▸ **Problem to work on**: Since only the total matters, count the lines of these entries containing the word "Выход" and write that total alone.

▸ **Provided information**:

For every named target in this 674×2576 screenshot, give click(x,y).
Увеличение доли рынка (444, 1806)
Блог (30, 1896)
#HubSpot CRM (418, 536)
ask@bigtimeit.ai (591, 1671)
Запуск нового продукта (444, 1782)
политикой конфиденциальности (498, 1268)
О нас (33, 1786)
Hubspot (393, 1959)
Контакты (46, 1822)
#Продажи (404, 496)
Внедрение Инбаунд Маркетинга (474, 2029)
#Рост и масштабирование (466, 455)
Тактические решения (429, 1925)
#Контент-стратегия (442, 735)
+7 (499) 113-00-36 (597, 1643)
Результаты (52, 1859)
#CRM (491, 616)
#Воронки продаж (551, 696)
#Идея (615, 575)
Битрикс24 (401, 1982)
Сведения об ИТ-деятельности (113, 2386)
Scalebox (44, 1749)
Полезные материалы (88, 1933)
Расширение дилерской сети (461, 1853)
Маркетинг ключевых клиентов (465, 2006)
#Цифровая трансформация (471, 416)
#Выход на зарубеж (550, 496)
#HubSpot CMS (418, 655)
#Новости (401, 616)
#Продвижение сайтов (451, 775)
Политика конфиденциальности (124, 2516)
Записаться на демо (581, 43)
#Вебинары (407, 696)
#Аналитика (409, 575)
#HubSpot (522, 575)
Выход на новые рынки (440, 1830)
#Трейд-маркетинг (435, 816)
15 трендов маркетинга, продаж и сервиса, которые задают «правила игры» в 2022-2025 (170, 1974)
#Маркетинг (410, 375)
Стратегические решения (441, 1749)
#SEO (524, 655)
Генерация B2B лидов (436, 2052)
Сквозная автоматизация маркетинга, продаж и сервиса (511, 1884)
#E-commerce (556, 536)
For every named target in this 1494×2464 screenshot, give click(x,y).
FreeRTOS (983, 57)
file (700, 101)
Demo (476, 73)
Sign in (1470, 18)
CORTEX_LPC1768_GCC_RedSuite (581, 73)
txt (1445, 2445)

▸ **Your solution**: 2